## What the task asks
Give an exact reproduction of the lines from the one with "This screenshot has height=853, width=480." to the final line of the entries below, both ends included, and omit the pictures.

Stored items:

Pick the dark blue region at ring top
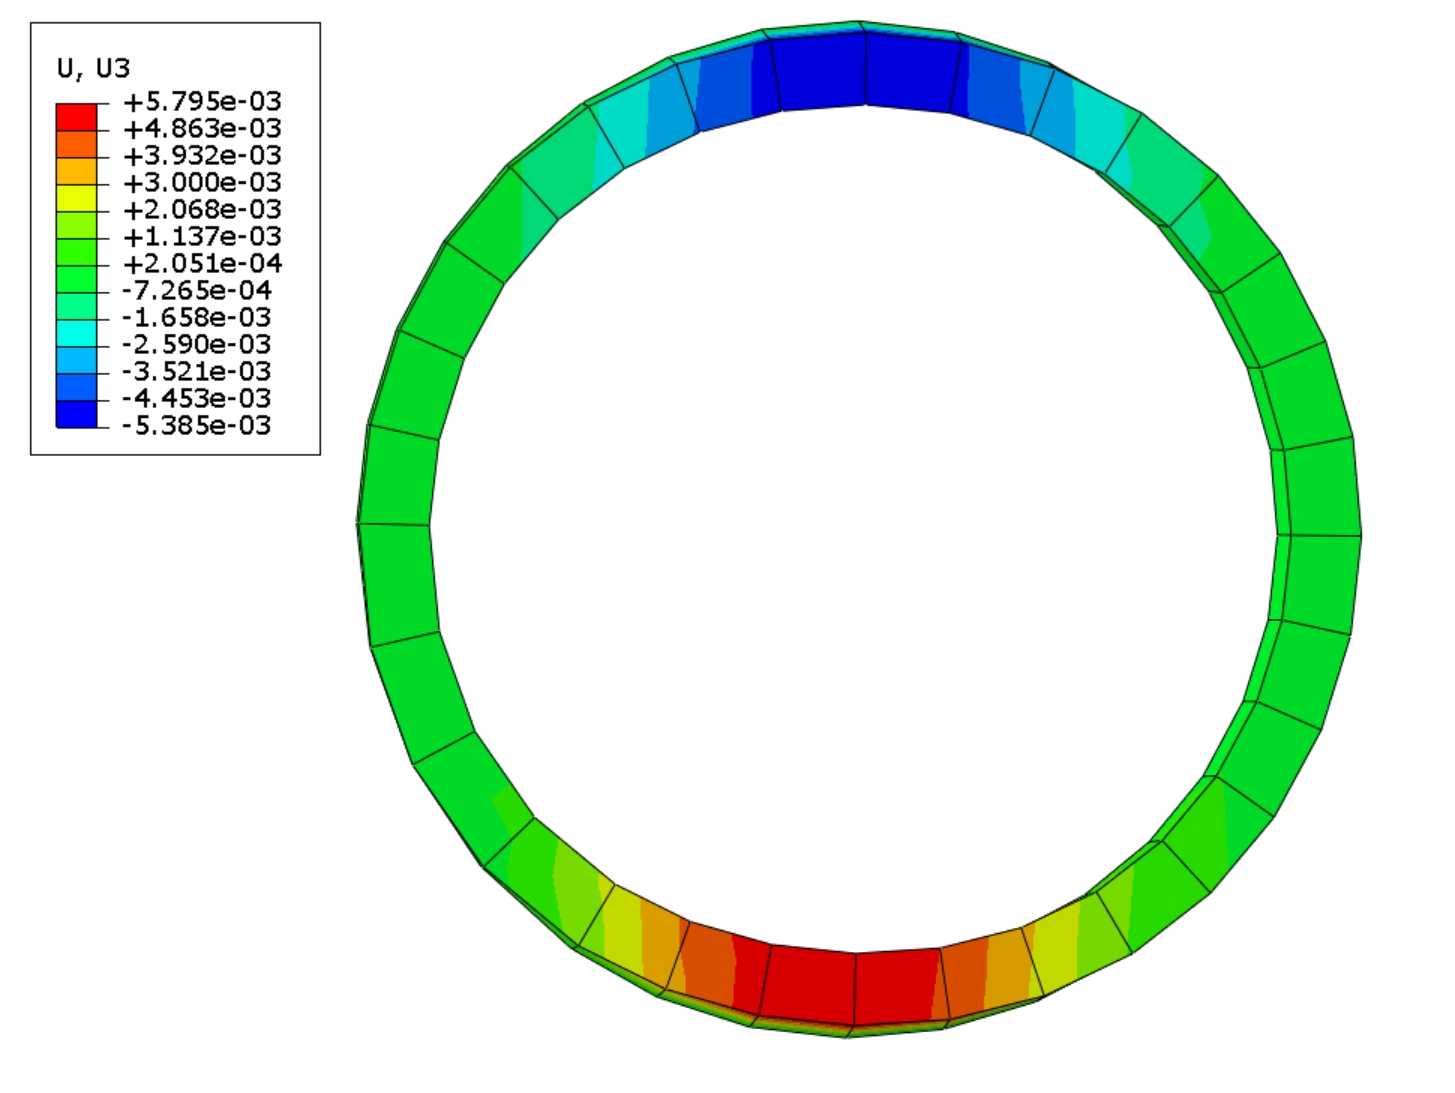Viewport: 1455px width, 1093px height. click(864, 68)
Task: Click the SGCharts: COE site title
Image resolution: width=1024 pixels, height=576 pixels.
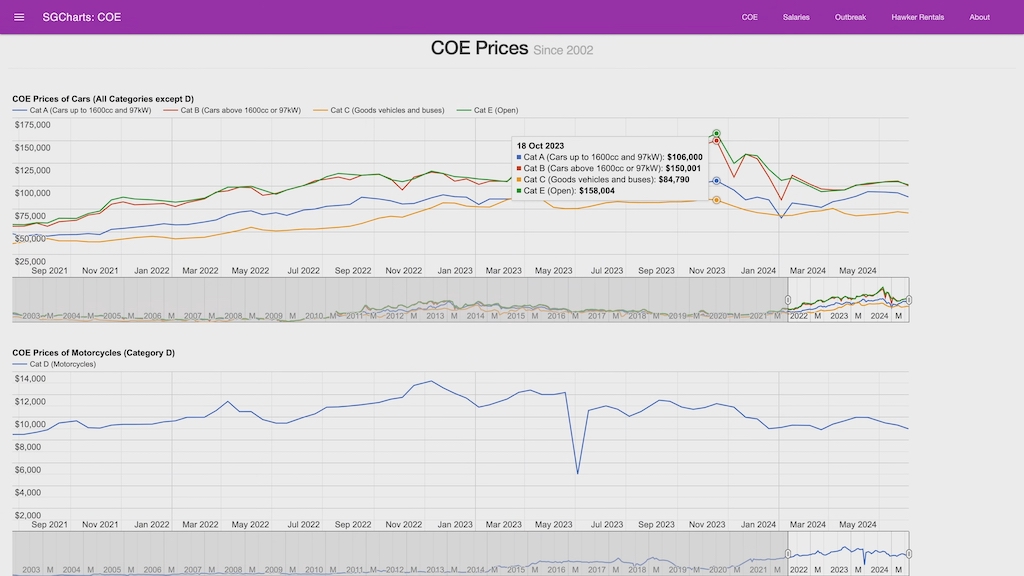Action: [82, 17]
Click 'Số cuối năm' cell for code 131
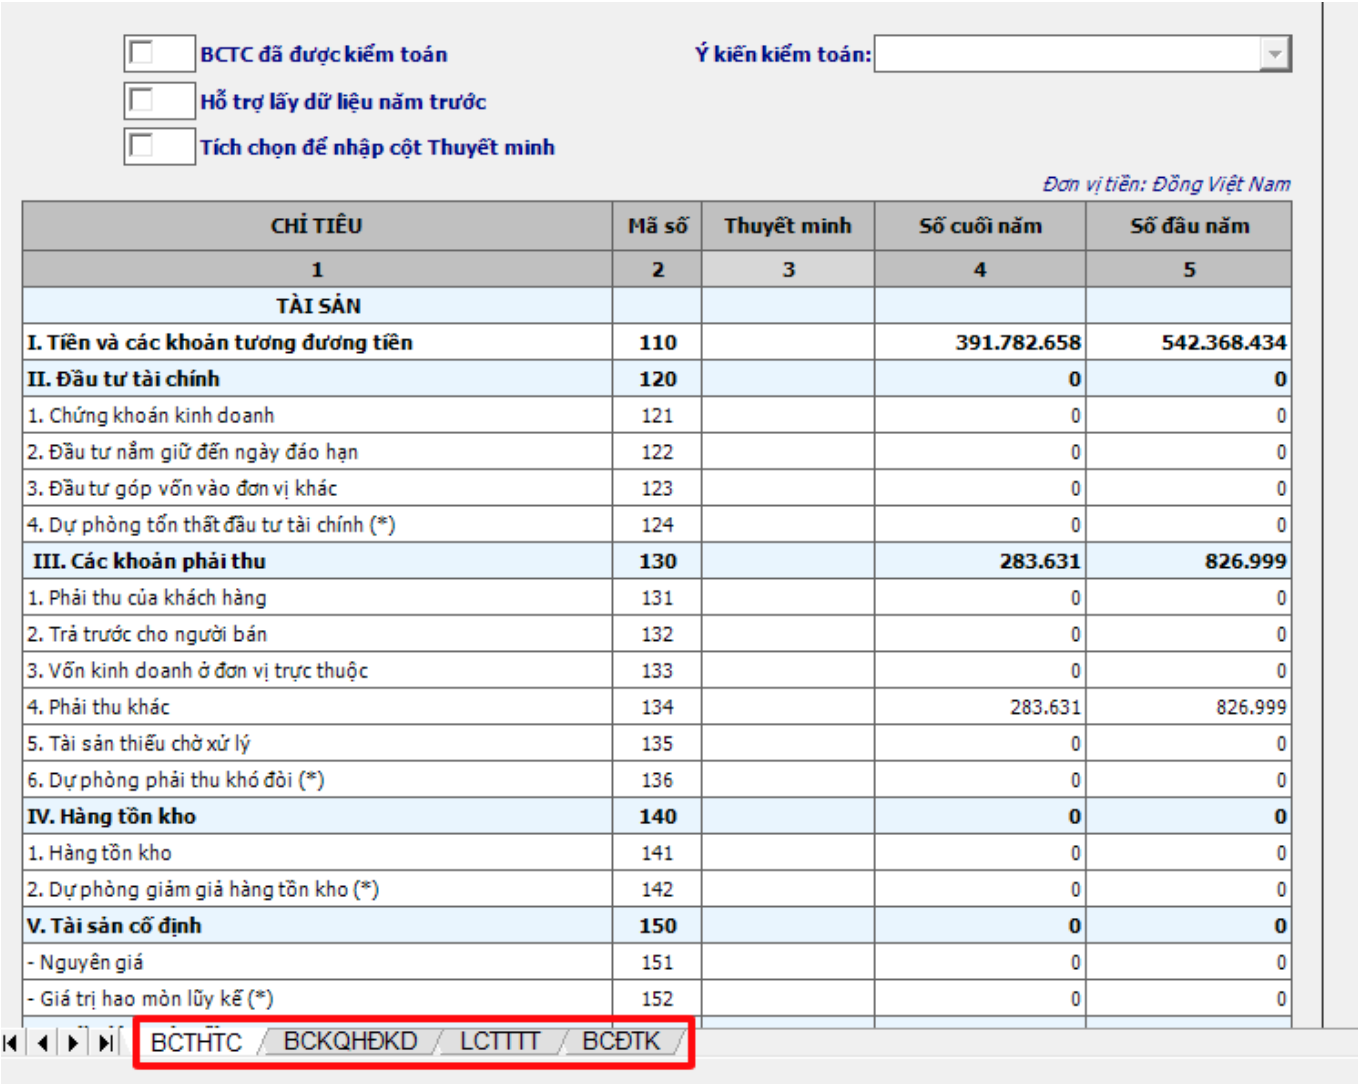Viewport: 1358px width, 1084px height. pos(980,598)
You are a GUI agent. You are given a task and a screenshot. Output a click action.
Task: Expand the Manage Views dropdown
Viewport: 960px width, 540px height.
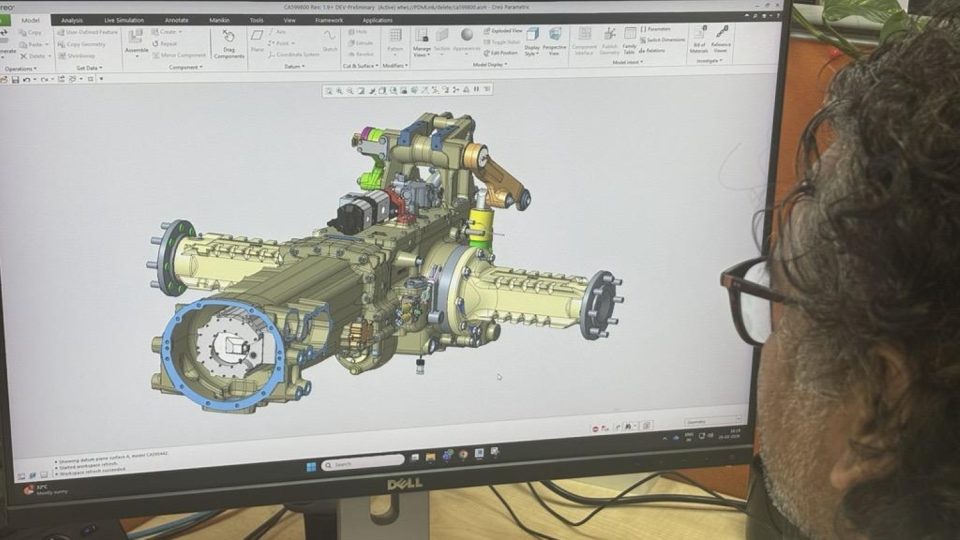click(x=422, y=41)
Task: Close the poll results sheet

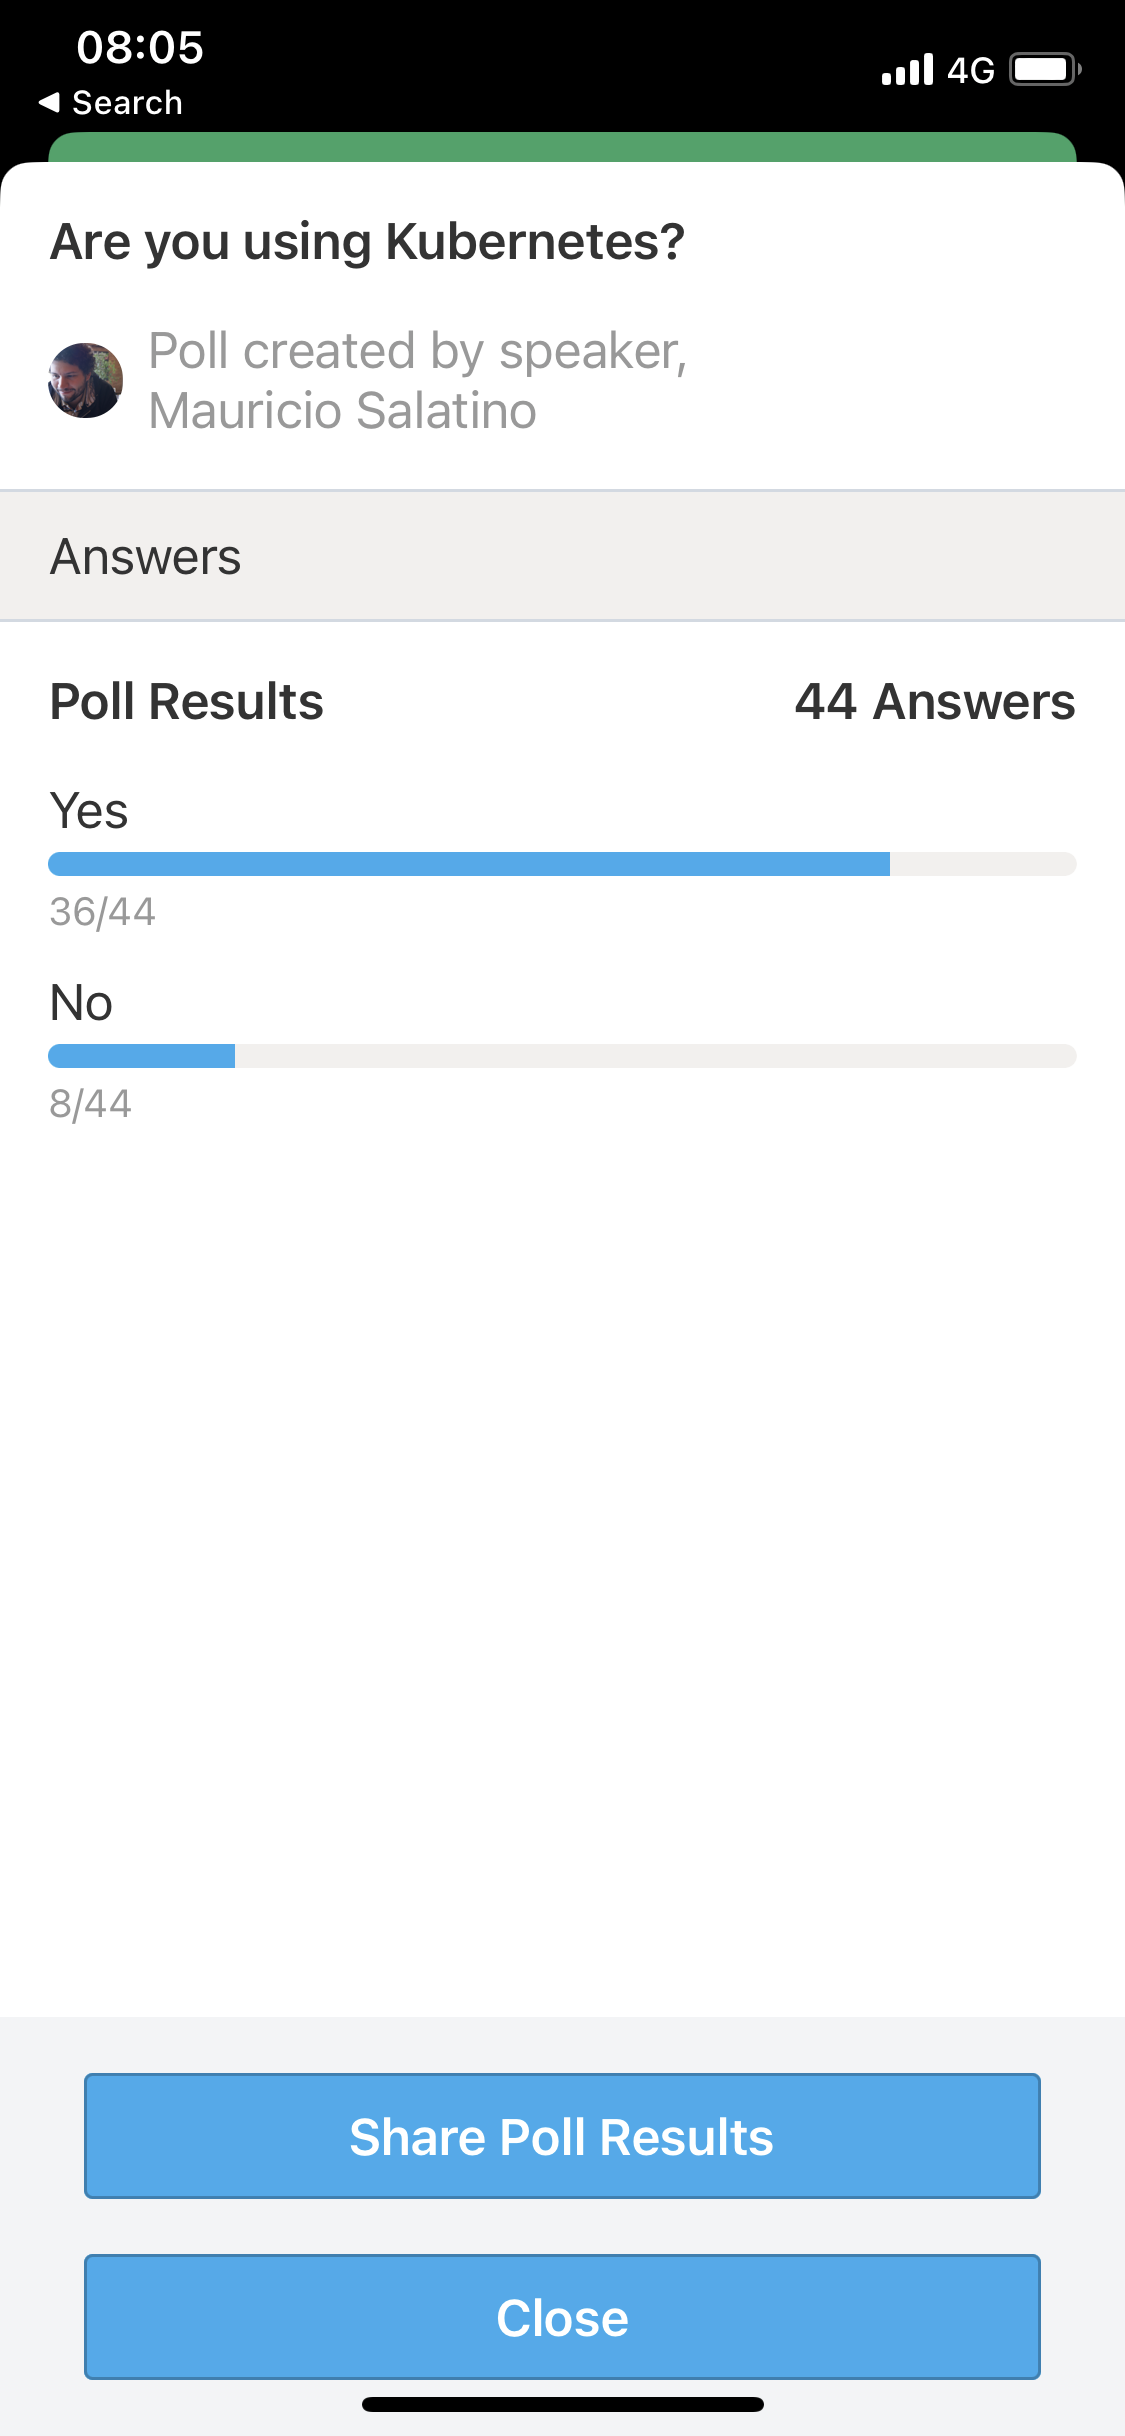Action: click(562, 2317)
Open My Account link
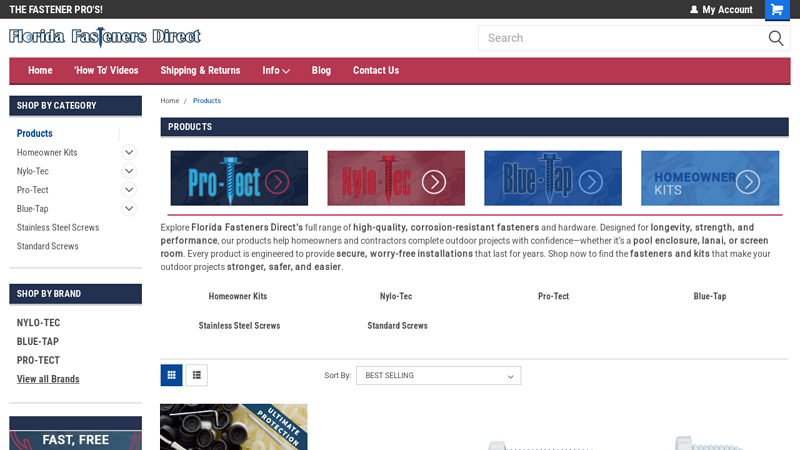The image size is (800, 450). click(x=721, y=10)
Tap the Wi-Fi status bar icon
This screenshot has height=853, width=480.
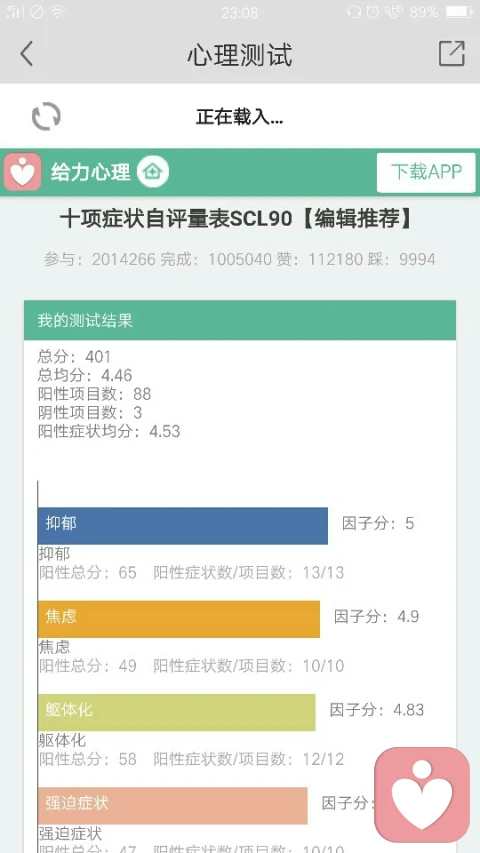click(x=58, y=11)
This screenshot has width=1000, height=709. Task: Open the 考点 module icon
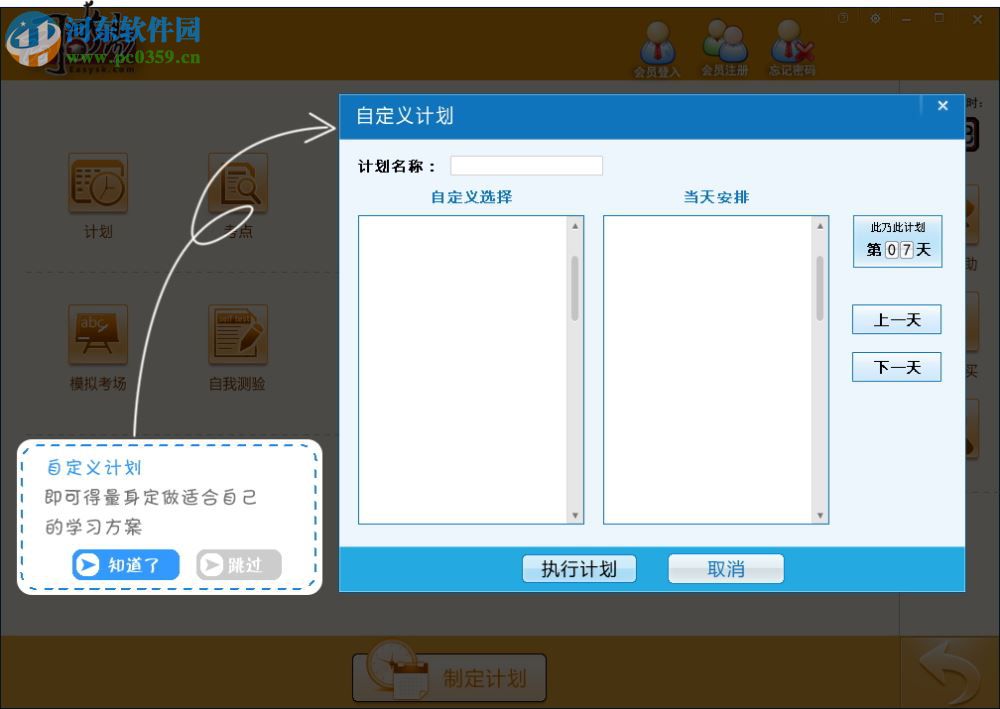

## Output below
This screenshot has height=853, width=480.
click(x=58, y=11)
This screenshot has width=1000, height=709. Task: Open the 考点 module icon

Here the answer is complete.